Transcribe exactly, and without pictures, only the lines from the one bearing "Screen dimensions: 1200x630" through the final line of the data below.
[[ Exercise materials open ]]
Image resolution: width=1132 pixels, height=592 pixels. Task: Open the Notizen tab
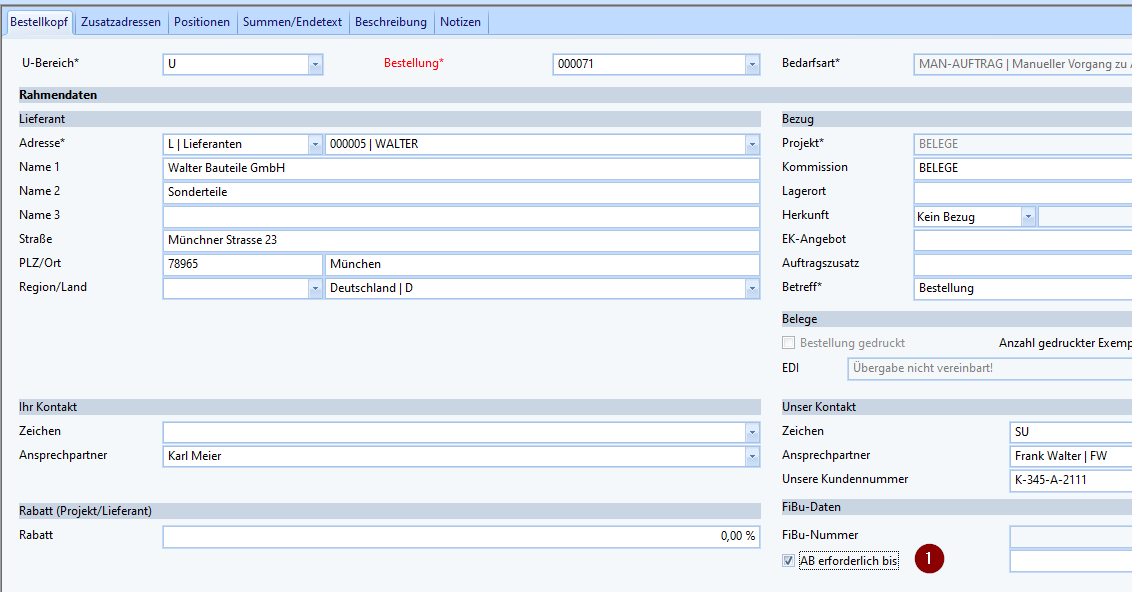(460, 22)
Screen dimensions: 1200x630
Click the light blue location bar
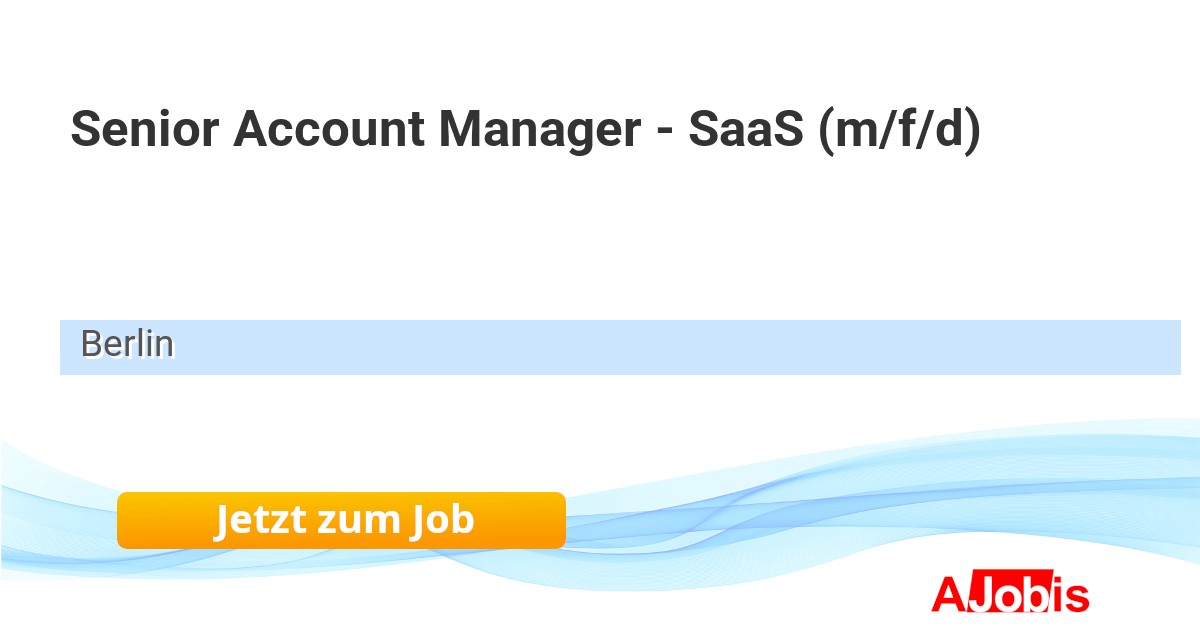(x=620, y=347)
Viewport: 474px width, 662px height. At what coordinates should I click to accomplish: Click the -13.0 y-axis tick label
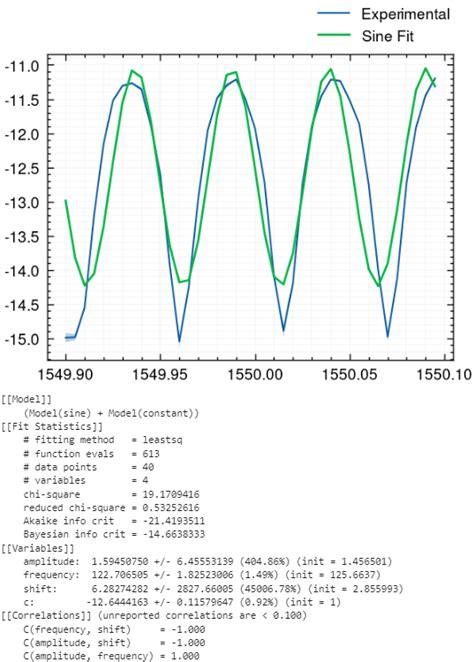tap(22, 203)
[[ Exercise materials closed ]]
* _Solution below_
Screen dimensions: 1200x630
Click the light blue location bar
(x=620, y=347)
Viewport: 474px width, 662px height. At what coordinates should I click to accomplish: Click the -13.0 y-axis tick label
tap(22, 203)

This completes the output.